Stored items
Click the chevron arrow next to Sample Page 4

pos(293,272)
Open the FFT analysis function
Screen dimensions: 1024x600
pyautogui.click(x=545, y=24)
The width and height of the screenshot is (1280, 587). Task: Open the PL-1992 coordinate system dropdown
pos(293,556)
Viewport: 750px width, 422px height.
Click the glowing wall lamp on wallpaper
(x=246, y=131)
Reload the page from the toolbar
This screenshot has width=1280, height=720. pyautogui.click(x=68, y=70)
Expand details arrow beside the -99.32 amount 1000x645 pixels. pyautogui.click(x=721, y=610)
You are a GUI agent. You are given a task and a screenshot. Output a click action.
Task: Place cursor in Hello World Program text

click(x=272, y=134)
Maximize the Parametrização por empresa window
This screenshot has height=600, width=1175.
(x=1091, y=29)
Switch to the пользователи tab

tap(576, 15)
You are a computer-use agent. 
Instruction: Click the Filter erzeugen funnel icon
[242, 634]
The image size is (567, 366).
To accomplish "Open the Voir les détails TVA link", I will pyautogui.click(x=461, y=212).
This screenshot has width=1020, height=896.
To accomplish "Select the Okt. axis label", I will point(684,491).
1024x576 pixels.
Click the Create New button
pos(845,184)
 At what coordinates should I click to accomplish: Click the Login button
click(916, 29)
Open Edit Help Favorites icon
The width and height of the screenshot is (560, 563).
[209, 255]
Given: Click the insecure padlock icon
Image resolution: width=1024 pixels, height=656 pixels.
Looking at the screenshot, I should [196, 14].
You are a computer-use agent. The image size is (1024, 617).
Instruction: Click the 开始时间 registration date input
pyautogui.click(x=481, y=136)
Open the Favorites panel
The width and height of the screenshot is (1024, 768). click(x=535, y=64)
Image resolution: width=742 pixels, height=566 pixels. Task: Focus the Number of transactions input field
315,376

> **WHAT THE EXERCISE ASKS**
Reproduce every line above containing "size".

> **EXERCISE RESULT**
The image size is (567, 366).
You are a computer-use agent. The image size is (1024, 617).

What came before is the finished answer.